Instrucciones y requisitos
Entrega como una lista JSON de cadenas, una por línea y sin las líneas en blanco, los elementos desde la línea que contiene "The image size is (578, 338)." hasta la línea que contiene "will click(x=317, y=487).", ambas incluidas.
------ Datos proporcionados
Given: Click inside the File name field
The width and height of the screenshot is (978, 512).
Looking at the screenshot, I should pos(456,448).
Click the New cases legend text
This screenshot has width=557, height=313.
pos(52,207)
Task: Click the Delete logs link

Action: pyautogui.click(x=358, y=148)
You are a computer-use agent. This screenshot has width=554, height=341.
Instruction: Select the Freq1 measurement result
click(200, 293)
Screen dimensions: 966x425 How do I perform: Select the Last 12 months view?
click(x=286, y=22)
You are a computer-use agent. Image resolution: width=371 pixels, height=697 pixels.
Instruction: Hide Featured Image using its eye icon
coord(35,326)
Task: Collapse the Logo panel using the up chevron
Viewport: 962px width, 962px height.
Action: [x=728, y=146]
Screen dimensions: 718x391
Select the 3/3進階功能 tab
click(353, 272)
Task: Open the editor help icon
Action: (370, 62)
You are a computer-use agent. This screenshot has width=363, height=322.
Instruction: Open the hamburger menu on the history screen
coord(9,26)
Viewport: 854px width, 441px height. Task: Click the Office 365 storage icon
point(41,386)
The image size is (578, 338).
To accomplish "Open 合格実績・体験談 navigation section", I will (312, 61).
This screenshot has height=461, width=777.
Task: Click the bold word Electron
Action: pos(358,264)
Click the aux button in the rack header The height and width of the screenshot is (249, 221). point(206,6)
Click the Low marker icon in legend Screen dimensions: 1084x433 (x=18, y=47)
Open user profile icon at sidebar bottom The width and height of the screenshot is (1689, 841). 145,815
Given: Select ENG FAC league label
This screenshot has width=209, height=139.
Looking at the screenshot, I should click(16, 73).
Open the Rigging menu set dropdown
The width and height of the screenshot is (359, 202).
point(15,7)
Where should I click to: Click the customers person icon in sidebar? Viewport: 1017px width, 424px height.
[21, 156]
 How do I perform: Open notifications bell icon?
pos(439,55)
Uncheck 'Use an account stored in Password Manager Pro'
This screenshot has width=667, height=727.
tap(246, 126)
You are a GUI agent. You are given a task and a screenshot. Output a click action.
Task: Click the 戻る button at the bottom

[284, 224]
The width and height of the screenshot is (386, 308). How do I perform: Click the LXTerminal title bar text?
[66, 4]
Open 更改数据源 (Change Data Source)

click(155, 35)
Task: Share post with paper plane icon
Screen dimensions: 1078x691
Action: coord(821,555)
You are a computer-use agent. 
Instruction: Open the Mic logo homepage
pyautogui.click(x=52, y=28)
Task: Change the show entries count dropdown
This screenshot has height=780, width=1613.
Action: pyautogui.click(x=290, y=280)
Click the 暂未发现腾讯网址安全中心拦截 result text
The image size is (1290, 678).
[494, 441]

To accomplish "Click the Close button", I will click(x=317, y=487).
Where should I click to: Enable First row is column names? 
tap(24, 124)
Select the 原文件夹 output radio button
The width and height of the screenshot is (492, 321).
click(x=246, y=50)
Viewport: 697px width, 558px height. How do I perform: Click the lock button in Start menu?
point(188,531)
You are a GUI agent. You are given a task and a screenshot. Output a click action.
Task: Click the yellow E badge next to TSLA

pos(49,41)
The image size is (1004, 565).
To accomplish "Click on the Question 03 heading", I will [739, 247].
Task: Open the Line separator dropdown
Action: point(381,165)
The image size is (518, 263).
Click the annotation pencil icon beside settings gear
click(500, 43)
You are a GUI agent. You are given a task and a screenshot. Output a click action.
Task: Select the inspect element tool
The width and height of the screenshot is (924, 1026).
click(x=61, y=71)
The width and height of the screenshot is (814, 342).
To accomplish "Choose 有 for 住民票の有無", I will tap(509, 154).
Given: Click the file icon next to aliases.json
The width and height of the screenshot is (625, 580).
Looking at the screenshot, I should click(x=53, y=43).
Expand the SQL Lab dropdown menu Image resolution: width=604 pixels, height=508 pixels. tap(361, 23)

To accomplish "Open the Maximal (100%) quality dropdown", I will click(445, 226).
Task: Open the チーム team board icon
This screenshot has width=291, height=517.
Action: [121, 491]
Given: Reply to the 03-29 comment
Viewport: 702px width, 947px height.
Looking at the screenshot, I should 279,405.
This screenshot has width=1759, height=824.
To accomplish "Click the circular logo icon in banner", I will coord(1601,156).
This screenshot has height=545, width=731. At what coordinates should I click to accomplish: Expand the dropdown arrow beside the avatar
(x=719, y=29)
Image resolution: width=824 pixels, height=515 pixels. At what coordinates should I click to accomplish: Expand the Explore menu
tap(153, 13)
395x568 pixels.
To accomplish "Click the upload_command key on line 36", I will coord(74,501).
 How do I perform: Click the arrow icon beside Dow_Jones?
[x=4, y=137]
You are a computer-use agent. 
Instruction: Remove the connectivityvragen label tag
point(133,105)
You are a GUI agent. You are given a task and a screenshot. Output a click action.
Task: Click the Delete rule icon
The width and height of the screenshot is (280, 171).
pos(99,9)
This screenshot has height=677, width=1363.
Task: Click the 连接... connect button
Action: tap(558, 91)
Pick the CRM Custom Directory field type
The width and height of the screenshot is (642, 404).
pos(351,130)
------------
La respuesta
[
  "The image size is (578, 338).",
  "To accomplish \"Open 合格実績・体験談 navigation section\", I will (312, 61).",
  "This screenshot has height=461, width=777.",
  "Task: Click the bold word Electron",
  "Action: pos(358,264)",
  "Click the aux button in the rack header The height and width of the screenshot is (249, 221). point(206,6)",
  "Click the Low marker icon in legend Screen dimensions: 1084x433 (x=18, y=47)",
  "Open user profile icon at sidebar bottom The width and height of the screenshot is (1689, 841). 145,815",
  "Given: Select ENG FAC league label",
  "This screenshot has width=209, height=139.",
  "Looking at the screenshot, I should click(16, 73).",
  "Open the Rigging menu set dropdown",
  "The width and height of the screenshot is (359, 202).",
  "point(15,7)",
  "Where should I click to: Click the customers person icon in sidebar? Viewport: 1017px width, 424px height.",
  "[21, 156]",
  " How do I perform: Open notifications bell icon?",
  "pos(439,55)",
  "Uncheck 'Use an account stored in Password Manager Pro'",
  "This screenshot has width=667, height=727.",
  "tap(246, 126)",
  "You are a GUI agent. You are given a task and a screenshot. Output a click action.",
  "Task: Click the 戻る button at the bottom",
  "[284, 224]",
  "The width and height of the screenshot is (386, 308). How do I perform: Click the LXTerminal title bar text?",
  "[66, 4]",
  "Open 更改数据源 (Change Data Source)",
  "click(155, 35)",
  "Task: Share post with paper plane icon",
  "Screen dimensions: 1078x691",
  "Action: coord(821,555)",
  "You are a computer-use agent. ",
  "Instruction: Open the Mic logo homepage",
  "pyautogui.click(x=52, y=28)",
  "Task: Change the show entries count dropdown",
  "This screenshot has height=780, width=1613.",
  "Action: pyautogui.click(x=290, y=280)",
  "Click the 暂未发现腾讯网址安全中心拦截 result text",
  "The image size is (1290, 678).",
  "[494, 441]",
  "To accomplish \"Click the Close button\", I will click(x=317, y=487)."
]